Determining if a Constraint is “Necessary” in Zero-Knowledge Proof Circuits

As a beginner in cryptography and Circom, it’s not uncommon to encounter complex concepts like completeness. In zero-knowledge proof (ZKP) circuits, one of the key aspects is determining whether a given constraint or requirement is necessary for the circuit to be correct. But what exactly does this mean? Let’s dive into the world of Circom and explore how to determine if a constraint in an IsZero() circuit is “necessary”.

What is Completeness in ZKP Circuits?

Completeness in zero-knowledge proof circuits refers to the property that given a valid input (i.e., one that satisfies all constraints), the output will be deterministically computable. In other words, if you have access to an arbitrary input and can verify its validity through the constraints enforced by the circuit, you should always obtain a consistent and deterministic output.

The IsZero() Circuit: A Simple Example

Let’s take a look at the IsZero() circuit from Circomlib:

template IsZero() {

  // Define inputs and outputs

  input x;

  output y;


  // Define constraints

  constraint 1: {y = x > 0;};

  constraint 2: {y = y - 1;};


  // Use constraints to generate the output

  if (x > 0 && y >= 2) {

    y = x * y;

  } else {

    return NoCommit;

  }

}

In this example, we have two constraints:

• constraint 1: If $y$ is greater than 0, then $y – 1$ must be equal to some number.

• constraint 2: If $y$ is not greater than 0 (i.e., it’s less than or equal to 0), then $y$ must be equal to 1.

Determining if a Constraint is “Necessary”

To determine if a constraint is necessary, we need to consider the following:

• Completeness: Can we obtain a consistent and deterministic output by verifying any input? (We already verified this in IsZero(), which returns y for valid inputs.)

• Correctness

  : Does the circuit produce the correct output given all constraints?

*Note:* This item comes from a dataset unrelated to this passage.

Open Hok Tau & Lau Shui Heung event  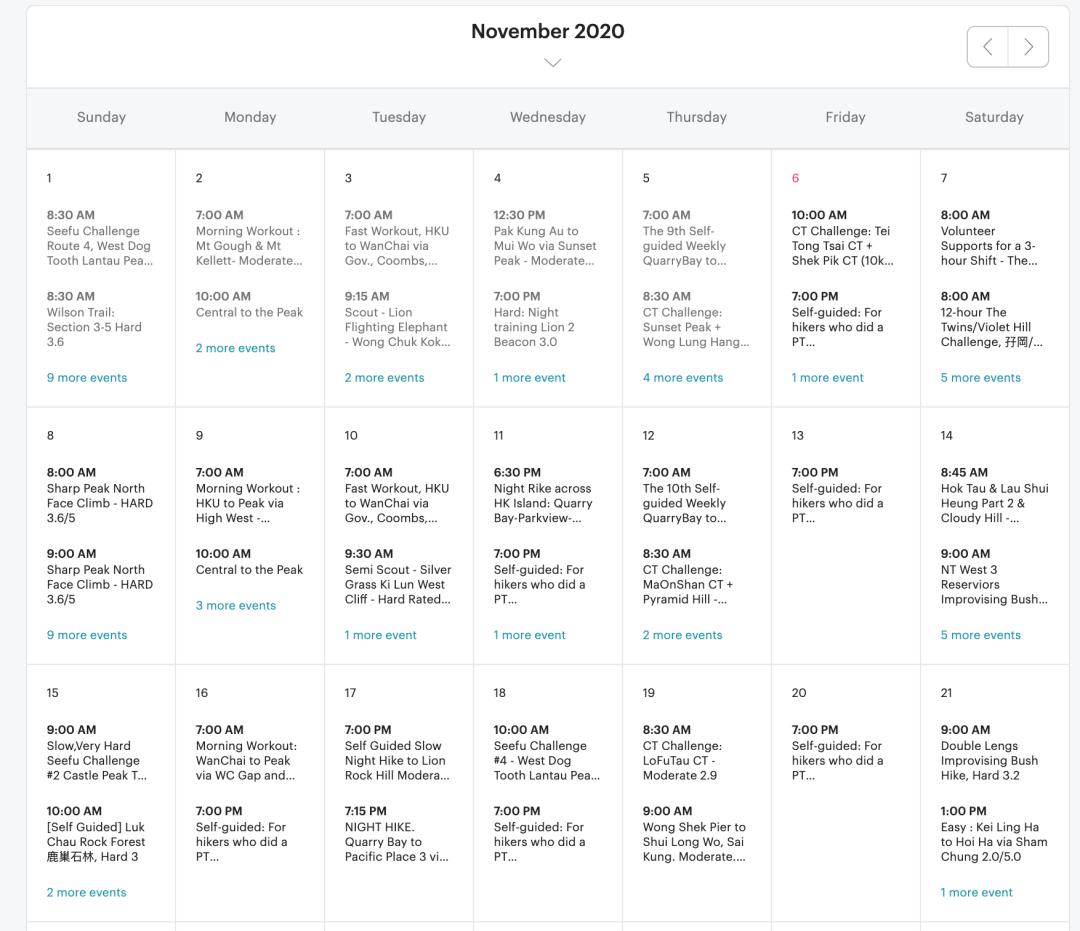tap(994, 503)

For constraint 1, if we verify that $x > 0$ and $y \geq 2$, we can ensure that $y – 1 = x(y-1)$ holds. However, this constraint is not necessary because there are many possible values ​​of $y$ that satisfy the output.

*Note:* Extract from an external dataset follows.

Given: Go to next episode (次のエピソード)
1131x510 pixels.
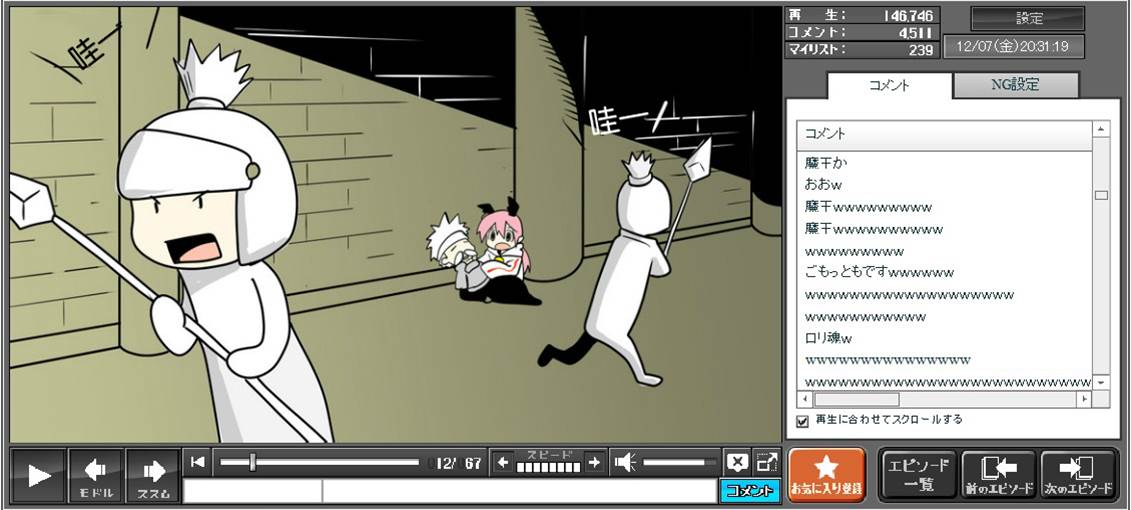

In particular, consider an input where $x = 0$. Then $y = 0(0-1) \equiv 1 \pmod{2}$. The circuit would still produce a valid output y, but it is not deterministically computable because there are infinitely many possible values ​​of $y$ that satisfy the constraint.

Conclusion

In conclusion, determining if a constraint in an IsZero() circuit is “necessary” requires considering both completeness and correctness. If a constraint does not guarantee a deterministic output for all valid inputs, it may be necessary to include additional constraints or modify existing ones to achieve this goal.

By analyzing the IsZero() circuit and applying these principles, you can gain insight into when constraints are necessary in zero-knowledge proof circuits like IsZero(). Remember, completeness and correctness are key properties of a ZKP circuit, so make sure to verify your inputs thoroughly before relying on them. Happy coding!